■ Problem ■
Within the entries below, find each line containing the word "computer" and copy it.

■ Data to use ■

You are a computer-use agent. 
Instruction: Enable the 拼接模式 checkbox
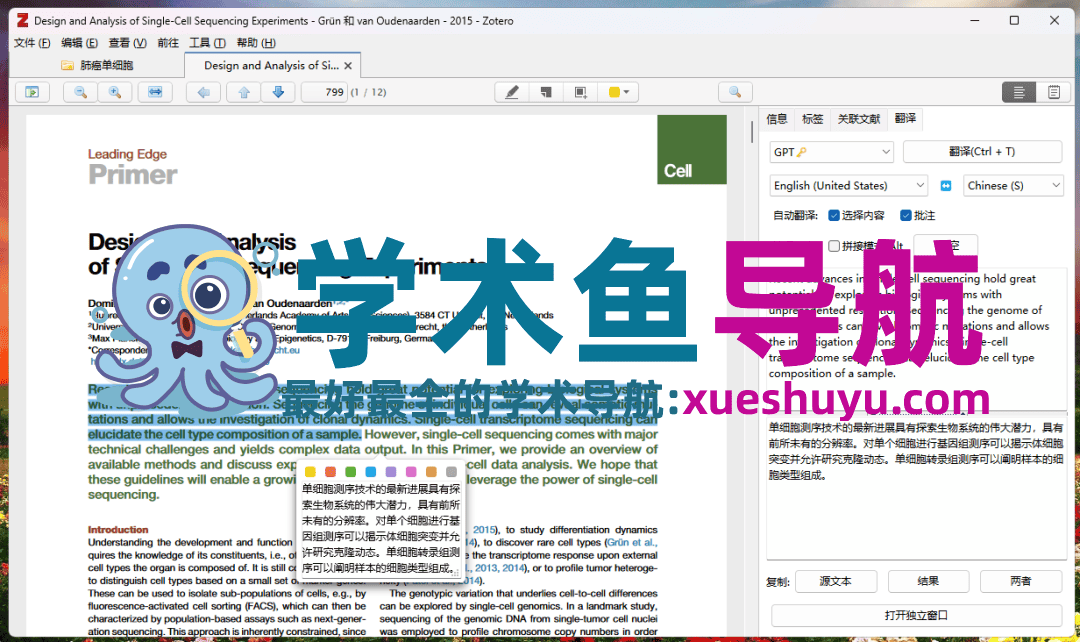[834, 245]
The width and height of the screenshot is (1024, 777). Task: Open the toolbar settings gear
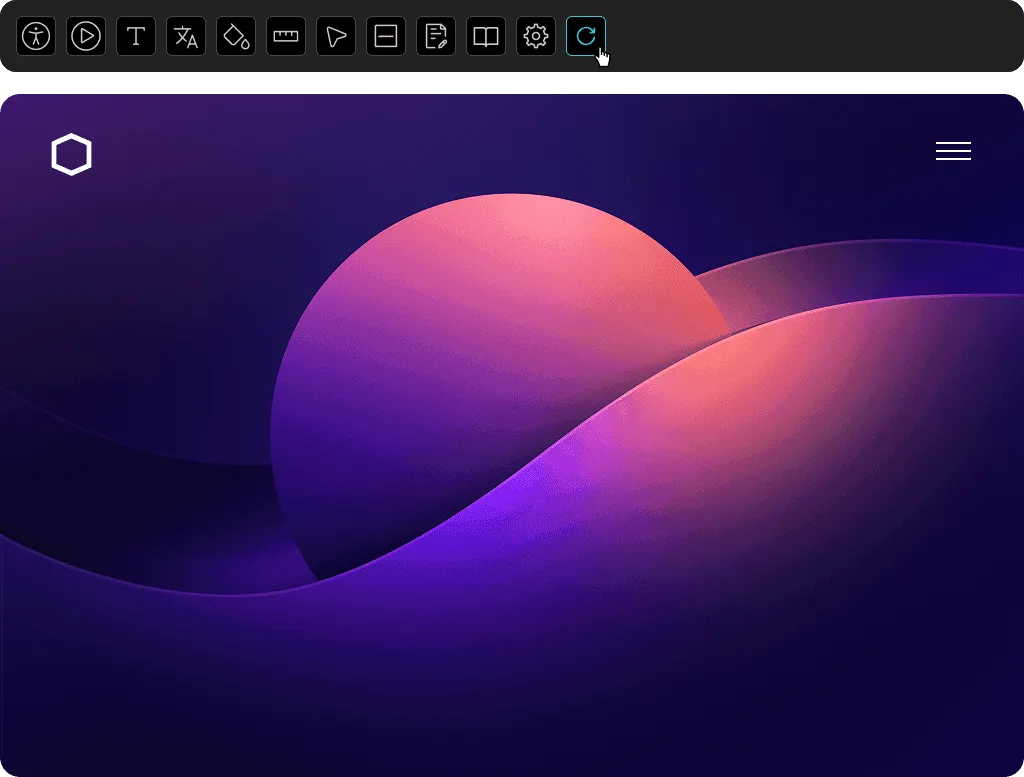pos(535,36)
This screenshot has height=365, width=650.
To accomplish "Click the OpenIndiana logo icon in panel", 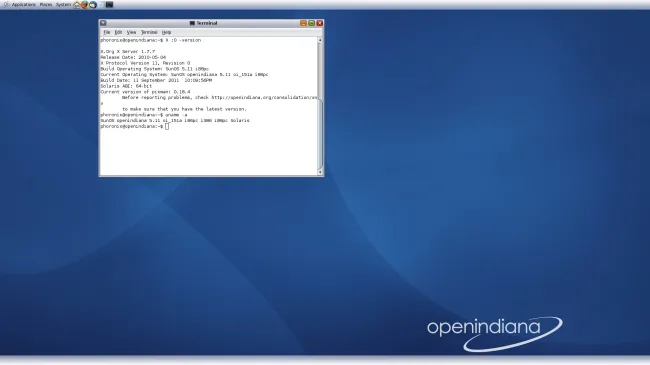I will click(x=6, y=5).
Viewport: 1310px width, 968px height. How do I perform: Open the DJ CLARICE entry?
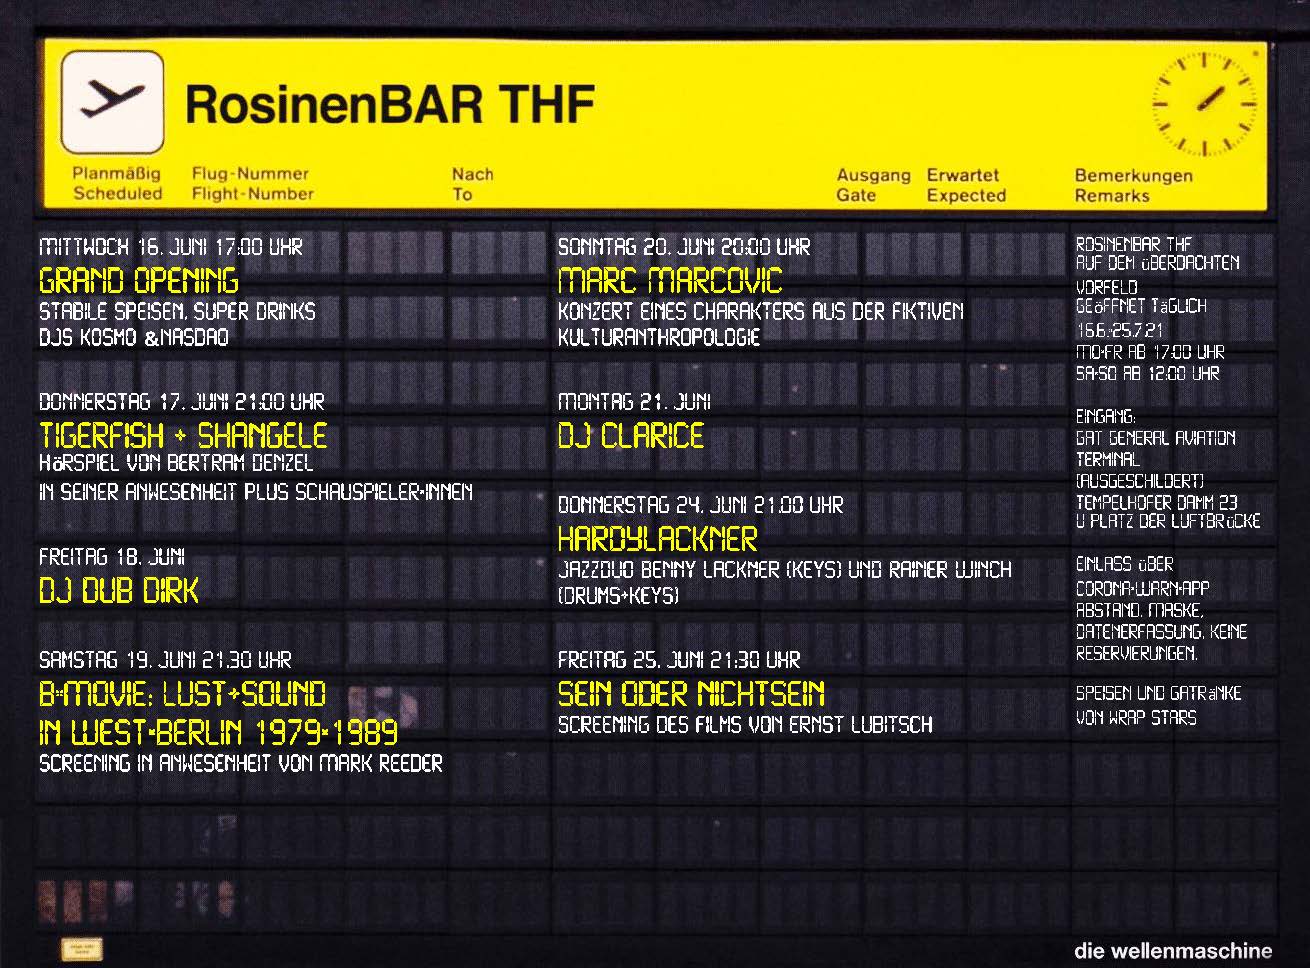[x=631, y=436]
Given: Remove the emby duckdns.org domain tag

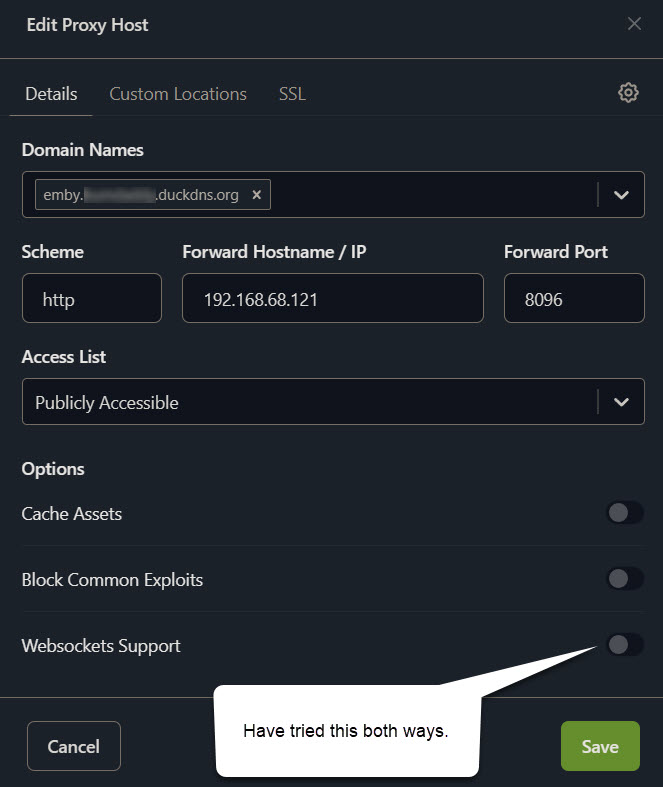Looking at the screenshot, I should click(256, 195).
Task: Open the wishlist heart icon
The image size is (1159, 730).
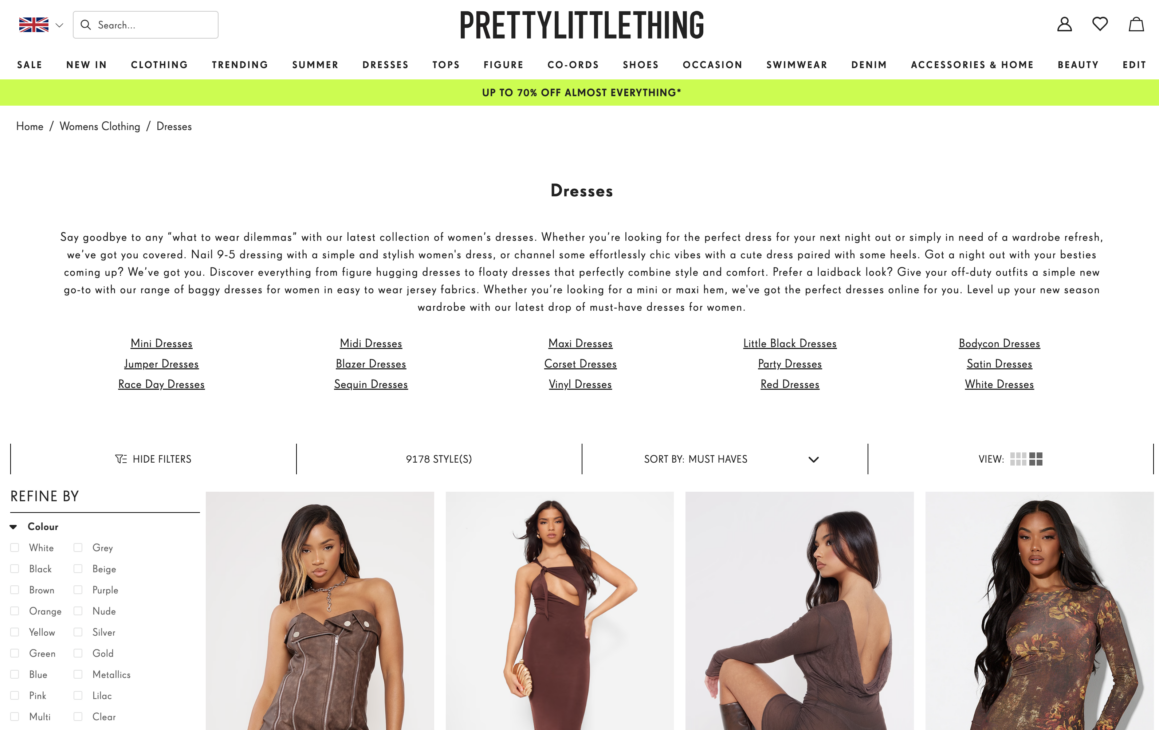Action: pos(1100,24)
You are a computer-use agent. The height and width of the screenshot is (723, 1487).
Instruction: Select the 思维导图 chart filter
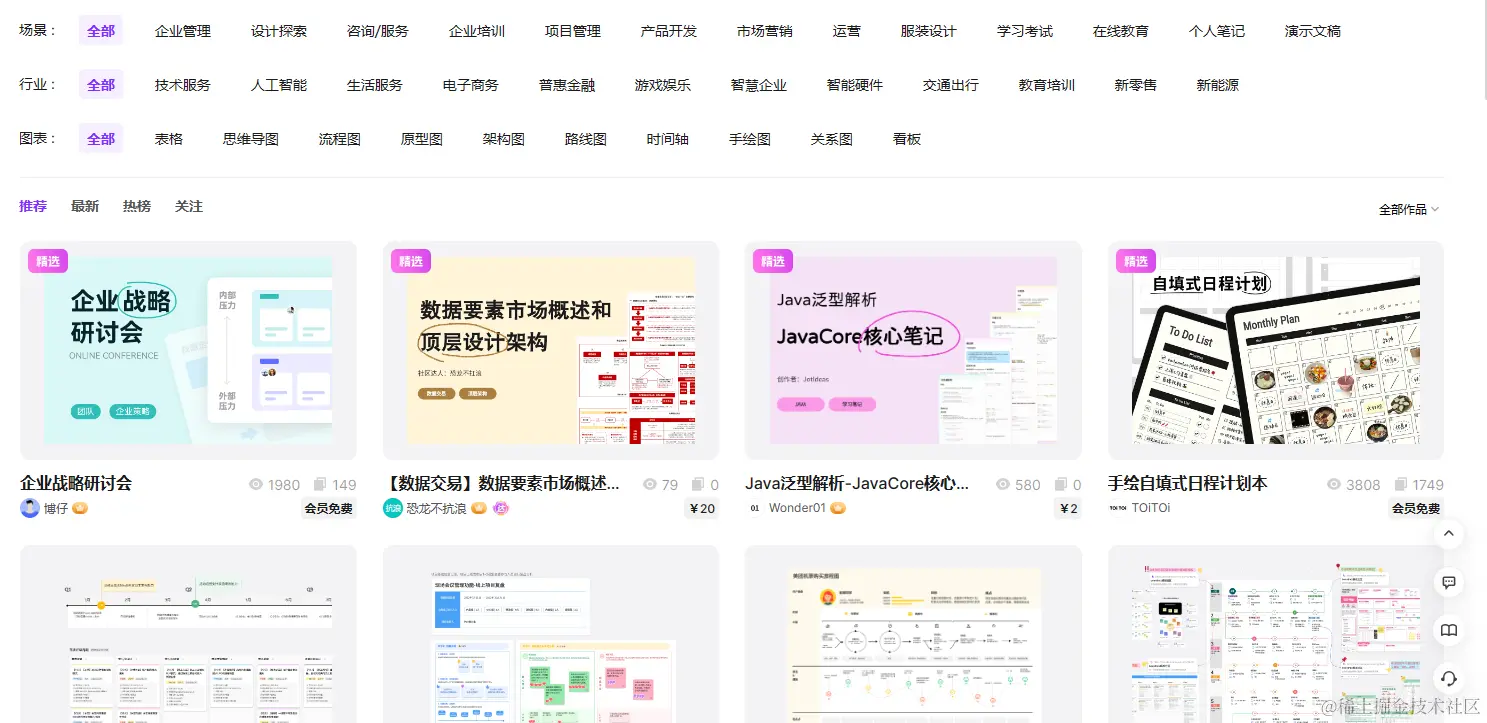coord(250,139)
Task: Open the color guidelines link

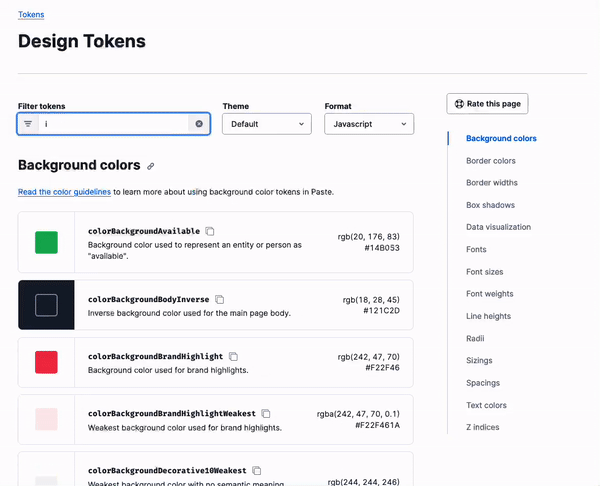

■ Solved problem ■
You are a computer-use agent. 
You are a computer-use agent. The height and width of the screenshot is (723, 1487).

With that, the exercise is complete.